REQUIRED ACTION: The data should be printed again, exactly.

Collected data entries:
++++++++++++++++++++

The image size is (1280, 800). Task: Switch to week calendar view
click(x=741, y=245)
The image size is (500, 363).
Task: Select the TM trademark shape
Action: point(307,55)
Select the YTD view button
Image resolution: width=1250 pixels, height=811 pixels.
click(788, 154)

++++++++++++++++++++

EXERCISE RESULT:
The image size is (1280, 800). Task: Switch to week calendar view
click(x=741, y=245)
The image size is (500, 363).
Task: Select the TM trademark shape
Action: point(307,55)
Select the YTD view button
Image resolution: width=1250 pixels, height=811 pixels.
click(788, 154)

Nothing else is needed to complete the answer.